◆ Task goal
Leave out the pictures and repeat exactly the lines from the one containing "How do I perform: Click" through the final line of the listing below.
####
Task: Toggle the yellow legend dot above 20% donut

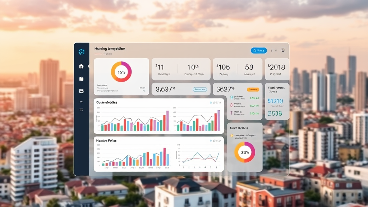Action: click(232, 135)
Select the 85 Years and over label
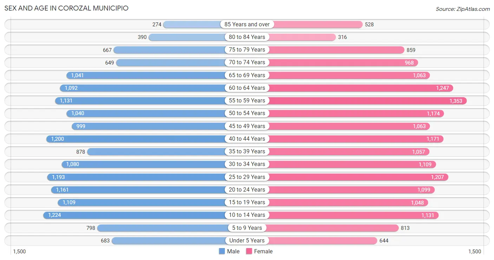The height and width of the screenshot is (260, 494). click(247, 24)
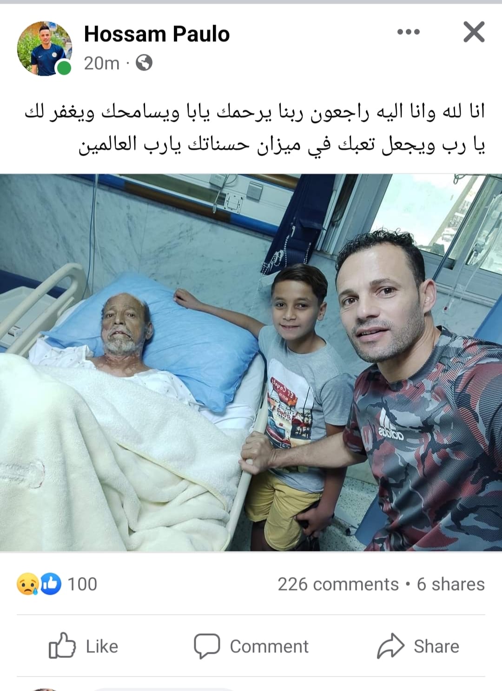Open the 226 comments link
The height and width of the screenshot is (691, 502).
click(338, 584)
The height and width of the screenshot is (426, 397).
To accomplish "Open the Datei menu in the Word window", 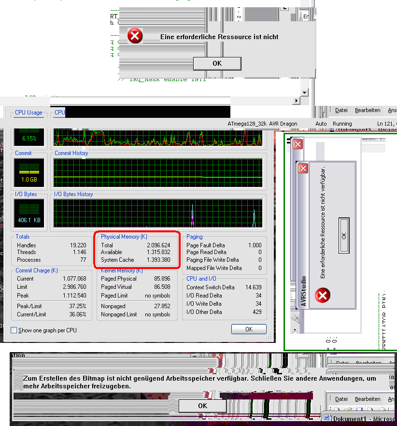I will pos(341,398).
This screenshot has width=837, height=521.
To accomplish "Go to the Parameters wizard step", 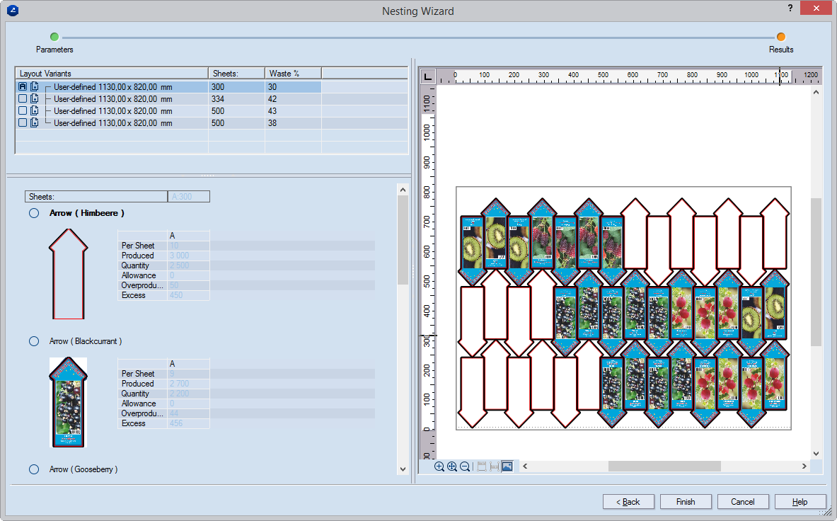I will 54,38.
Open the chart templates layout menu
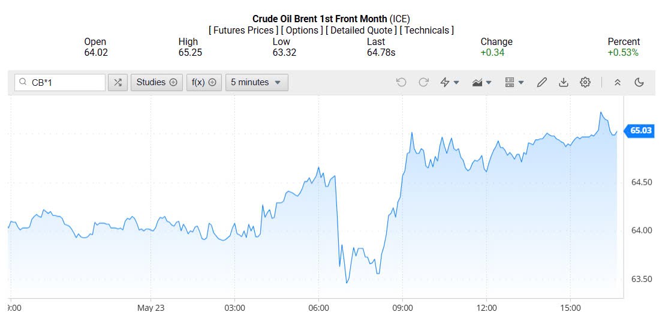 point(514,83)
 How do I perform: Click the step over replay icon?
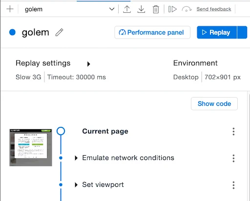[187, 9]
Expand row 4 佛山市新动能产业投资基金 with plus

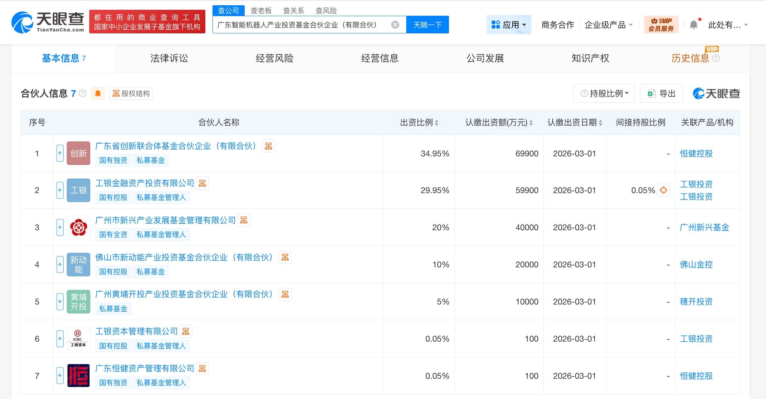click(60, 264)
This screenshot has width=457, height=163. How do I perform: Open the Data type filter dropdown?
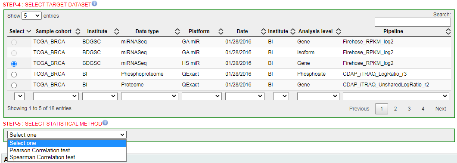pyautogui.click(x=149, y=96)
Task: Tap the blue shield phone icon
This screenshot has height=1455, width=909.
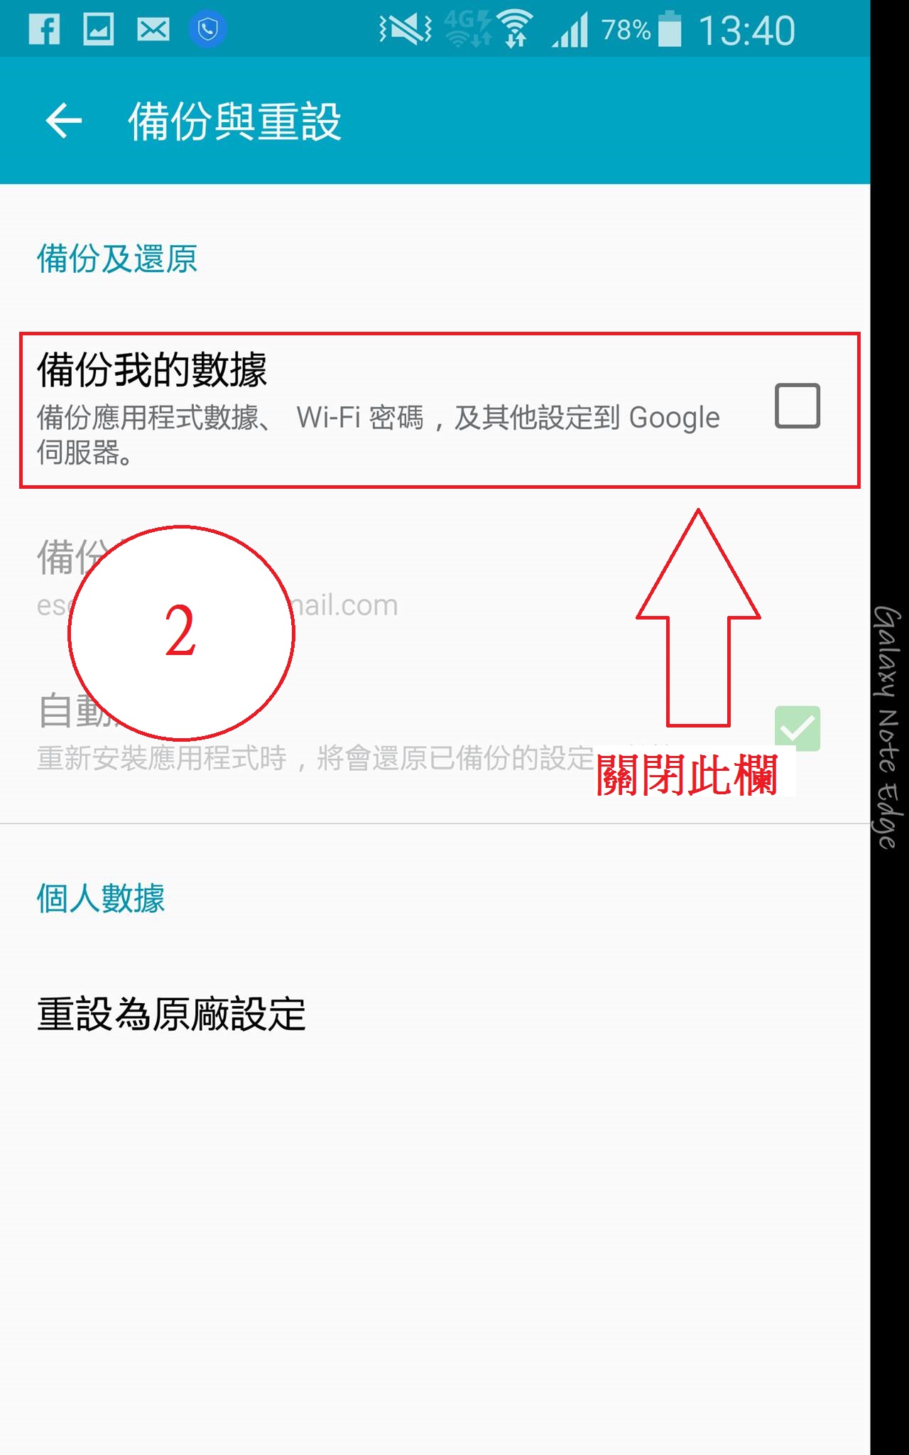Action: pyautogui.click(x=207, y=29)
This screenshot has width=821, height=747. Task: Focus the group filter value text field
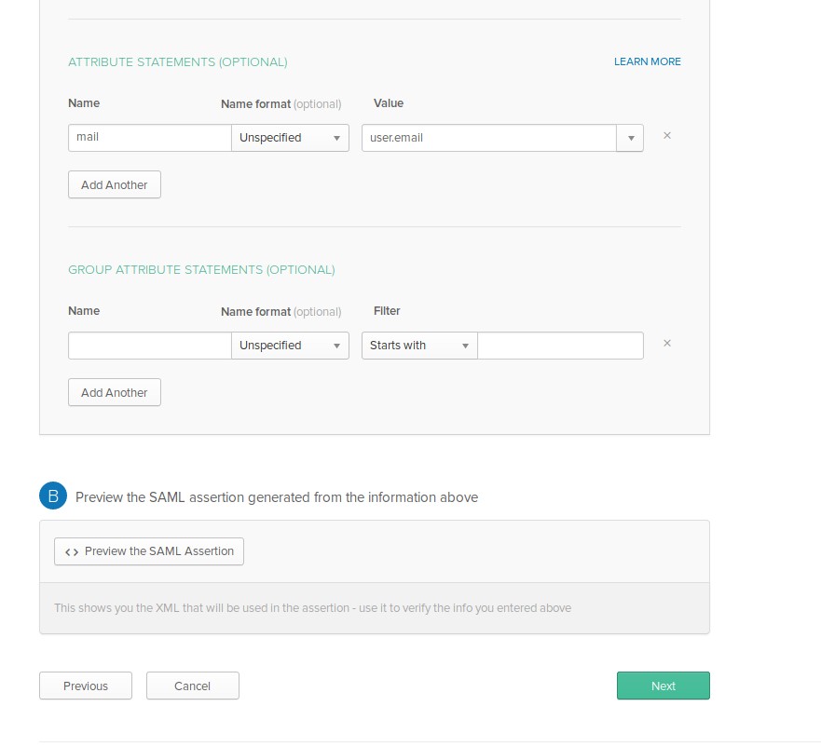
####
◆ Output below
 How do I perform: Click the step over replay icon?
[187, 9]
Expand row 4 佛山市新动能产业投资基金 with plus

click(60, 264)
This screenshot has width=457, height=163. How do I perform: Open the Data type filter dropdown?
pyautogui.click(x=149, y=96)
Task: Tap the blue shield phone icon
This screenshot has height=1455, width=909.
Action: pyautogui.click(x=207, y=29)
This screenshot has width=821, height=747. Task: Focus the group filter value text field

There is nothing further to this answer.